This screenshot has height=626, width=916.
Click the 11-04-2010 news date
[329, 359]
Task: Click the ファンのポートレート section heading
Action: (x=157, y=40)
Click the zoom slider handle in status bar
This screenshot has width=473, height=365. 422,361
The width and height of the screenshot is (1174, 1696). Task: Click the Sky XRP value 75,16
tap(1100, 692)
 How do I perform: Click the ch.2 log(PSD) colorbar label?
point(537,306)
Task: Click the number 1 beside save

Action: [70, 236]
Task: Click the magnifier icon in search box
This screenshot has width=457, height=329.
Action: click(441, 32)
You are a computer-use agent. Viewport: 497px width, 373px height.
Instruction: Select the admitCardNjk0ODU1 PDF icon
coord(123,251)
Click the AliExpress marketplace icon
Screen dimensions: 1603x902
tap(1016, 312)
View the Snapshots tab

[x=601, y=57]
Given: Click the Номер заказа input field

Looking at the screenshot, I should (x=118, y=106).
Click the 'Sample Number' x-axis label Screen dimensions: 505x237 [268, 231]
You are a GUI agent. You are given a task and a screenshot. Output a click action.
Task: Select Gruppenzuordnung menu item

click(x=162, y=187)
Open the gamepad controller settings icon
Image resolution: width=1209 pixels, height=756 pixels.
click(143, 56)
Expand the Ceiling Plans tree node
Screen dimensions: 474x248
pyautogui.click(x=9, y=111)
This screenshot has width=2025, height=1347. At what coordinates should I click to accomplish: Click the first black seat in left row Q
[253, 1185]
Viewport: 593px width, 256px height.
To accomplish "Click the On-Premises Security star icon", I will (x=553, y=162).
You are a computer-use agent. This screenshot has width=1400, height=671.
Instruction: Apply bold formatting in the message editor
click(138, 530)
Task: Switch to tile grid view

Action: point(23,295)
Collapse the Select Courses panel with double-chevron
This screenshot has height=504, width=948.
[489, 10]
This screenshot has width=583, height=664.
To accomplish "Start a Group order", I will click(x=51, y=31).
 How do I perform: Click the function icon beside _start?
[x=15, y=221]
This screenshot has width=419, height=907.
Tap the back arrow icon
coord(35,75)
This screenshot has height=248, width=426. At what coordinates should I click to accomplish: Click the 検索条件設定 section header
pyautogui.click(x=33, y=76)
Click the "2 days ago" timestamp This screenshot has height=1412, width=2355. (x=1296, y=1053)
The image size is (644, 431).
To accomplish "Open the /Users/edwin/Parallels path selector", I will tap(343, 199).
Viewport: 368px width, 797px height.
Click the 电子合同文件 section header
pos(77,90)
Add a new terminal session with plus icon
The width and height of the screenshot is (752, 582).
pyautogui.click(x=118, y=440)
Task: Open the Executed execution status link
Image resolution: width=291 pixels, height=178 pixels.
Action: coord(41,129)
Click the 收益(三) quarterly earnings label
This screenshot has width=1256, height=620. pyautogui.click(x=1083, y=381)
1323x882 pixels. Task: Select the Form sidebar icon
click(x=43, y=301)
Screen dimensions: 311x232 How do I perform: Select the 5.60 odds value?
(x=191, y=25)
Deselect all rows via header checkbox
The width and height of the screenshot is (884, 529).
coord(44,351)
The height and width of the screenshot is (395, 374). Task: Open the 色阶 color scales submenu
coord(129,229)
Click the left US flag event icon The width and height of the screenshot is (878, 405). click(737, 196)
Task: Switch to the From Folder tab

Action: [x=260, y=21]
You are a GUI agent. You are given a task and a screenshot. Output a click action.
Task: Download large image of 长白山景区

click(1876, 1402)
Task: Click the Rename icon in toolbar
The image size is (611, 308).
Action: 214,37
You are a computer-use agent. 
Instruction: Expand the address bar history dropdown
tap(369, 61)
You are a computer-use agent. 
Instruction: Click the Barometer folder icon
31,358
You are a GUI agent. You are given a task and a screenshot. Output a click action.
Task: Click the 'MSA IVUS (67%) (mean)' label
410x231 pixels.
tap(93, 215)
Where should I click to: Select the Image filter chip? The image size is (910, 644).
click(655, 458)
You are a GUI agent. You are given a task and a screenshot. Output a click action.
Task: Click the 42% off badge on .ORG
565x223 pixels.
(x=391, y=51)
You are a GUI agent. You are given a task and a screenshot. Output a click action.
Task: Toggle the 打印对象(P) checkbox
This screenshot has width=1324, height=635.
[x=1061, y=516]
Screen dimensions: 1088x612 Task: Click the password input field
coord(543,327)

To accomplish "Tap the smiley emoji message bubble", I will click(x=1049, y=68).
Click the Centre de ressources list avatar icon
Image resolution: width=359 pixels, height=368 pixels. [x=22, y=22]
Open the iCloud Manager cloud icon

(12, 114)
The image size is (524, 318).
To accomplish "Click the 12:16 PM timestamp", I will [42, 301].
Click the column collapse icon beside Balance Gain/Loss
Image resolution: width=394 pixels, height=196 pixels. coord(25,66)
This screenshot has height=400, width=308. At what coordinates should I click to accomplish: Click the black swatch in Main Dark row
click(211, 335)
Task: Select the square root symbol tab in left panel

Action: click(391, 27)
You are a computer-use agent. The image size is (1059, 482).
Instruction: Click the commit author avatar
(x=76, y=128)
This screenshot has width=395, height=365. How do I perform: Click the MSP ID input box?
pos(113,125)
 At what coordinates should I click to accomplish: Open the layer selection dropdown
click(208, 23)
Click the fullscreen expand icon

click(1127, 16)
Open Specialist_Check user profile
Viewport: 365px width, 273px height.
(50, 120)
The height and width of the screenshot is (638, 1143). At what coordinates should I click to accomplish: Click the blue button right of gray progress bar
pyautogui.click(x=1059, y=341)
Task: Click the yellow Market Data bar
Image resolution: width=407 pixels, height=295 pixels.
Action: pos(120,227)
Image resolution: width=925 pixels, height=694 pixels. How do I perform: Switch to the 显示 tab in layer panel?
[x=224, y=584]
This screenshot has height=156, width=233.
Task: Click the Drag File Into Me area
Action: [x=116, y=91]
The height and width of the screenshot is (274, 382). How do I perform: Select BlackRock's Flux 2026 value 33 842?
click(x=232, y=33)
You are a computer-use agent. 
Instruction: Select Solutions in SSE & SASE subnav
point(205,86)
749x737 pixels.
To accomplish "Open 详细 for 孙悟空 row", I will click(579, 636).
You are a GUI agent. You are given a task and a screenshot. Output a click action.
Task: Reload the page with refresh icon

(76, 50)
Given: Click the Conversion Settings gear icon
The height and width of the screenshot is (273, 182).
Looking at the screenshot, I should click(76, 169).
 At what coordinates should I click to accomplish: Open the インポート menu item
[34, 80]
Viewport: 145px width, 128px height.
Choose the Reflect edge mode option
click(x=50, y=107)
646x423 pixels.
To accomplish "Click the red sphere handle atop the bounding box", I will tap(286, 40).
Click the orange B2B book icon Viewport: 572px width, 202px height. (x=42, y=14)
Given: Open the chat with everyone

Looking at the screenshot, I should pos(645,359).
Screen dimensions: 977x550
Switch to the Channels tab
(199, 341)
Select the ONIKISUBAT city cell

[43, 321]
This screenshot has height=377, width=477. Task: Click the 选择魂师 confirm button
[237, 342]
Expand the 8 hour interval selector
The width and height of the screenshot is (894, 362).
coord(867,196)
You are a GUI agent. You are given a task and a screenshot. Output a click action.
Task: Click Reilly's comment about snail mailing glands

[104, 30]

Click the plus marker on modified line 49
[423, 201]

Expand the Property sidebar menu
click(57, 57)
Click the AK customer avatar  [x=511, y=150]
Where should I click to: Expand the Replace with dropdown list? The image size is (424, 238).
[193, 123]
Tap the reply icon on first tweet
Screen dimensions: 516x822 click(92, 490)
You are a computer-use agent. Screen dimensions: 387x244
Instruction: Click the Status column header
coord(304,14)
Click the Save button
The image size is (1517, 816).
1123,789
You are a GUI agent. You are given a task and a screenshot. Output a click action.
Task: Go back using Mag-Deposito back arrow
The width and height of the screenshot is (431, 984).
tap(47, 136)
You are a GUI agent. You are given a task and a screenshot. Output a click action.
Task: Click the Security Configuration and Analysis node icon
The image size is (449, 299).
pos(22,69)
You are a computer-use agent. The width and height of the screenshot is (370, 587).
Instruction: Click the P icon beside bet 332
◆ ◆ ◆ ◆ ◆ ◆ ◆
WHAT YOU ARE ASKED TO DO: Copy each line of the material where "selector" is found.

SOLUTION TO THE PROBLEM:
To accomplish "Open the /Users/edwin/Parallels path selector", I will tap(343, 199).
Expand the 8 hour interval selector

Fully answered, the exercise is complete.